In 1971, largely in response to the need for programming language independence, the work was reorganized: development of the Data Description Language was continued by the Data Description Language Committee, while the COBOL DML was taken over by the COBOL language committee. With hindsight, this split had unfortunate consequences. The two groups never quite managed to synchronize their specifications, leaving vendors to patch up the differences.
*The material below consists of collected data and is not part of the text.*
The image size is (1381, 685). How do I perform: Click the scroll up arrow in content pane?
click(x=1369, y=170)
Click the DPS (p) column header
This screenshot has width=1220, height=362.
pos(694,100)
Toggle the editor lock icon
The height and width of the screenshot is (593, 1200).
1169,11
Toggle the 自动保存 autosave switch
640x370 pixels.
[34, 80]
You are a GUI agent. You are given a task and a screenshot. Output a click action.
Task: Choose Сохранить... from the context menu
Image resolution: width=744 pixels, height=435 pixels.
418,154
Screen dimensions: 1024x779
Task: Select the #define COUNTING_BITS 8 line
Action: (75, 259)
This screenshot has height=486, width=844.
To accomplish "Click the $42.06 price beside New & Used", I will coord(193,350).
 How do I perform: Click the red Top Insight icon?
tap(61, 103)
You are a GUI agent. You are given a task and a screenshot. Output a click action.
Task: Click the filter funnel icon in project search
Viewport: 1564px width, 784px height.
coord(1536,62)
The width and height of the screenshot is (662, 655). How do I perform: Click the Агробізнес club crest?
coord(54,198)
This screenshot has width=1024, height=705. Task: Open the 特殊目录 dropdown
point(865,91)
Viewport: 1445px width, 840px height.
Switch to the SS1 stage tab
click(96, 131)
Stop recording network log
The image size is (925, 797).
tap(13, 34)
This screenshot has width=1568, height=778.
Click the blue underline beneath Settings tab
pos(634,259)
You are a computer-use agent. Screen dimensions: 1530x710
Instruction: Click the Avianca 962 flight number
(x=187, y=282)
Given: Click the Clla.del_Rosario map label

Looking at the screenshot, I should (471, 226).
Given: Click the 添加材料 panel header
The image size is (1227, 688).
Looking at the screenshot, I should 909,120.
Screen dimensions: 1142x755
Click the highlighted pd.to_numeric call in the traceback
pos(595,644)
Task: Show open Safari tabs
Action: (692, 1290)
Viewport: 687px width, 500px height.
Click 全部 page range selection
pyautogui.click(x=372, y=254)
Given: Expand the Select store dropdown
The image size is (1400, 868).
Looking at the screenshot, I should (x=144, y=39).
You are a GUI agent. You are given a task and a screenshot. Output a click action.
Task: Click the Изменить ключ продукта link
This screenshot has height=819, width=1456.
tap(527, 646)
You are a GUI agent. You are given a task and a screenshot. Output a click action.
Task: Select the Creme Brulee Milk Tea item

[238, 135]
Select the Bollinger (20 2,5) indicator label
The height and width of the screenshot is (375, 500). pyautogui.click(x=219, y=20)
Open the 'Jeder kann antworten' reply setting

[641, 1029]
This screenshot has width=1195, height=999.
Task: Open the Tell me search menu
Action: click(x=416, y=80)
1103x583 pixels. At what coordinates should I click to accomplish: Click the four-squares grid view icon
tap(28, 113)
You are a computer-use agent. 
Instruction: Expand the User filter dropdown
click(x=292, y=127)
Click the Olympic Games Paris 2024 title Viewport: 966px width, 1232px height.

The inevitable consequence was a lack of interoperability among implementations.

A number of vendors implemented database products conforming (roughly) to the DBTG specifications: the best-known implementations were Honeywell's—originally General Electric's—Integrated Data Store (IDS/2), HP's Image, Cullinet's Integrated Database Management System IDMS, ICL’s 2900 IDMS (derived from Cullinet's product), Univac's DMS-1100, and Digital Equipment Corporation's DBMS for VMS (later known as Oracle Codasyl DBMS). Cullinet, originally known as Cullinane Database Systems, obtained the technology from B.F. Goodrich. Cullinet was eventually sold to Computer Associates, which as of 2007 still sells and supports a version of IDMS.

ANSI and ISO adopted the CODASYL database specifications under the name Network Database Language (NDL), with work taking place within the same working group (X3H2) as SQL standardization. An ISO standard for NDL was ratified as ISO 8907:1987, but, as it never had any practical effect on implementations, it was formally withdrawn in 1998.

Some of the CODASYL committees continue their work today, but CODASYL itself no longer exists. The records of CODASYL were donated to the Charles Babbage Institute. CBI also hold the archival records for American National Standards Institute X3H2 records.

Interest in CODASYL gradually faded due to growing interest in relational databases beginning in the early 1980s.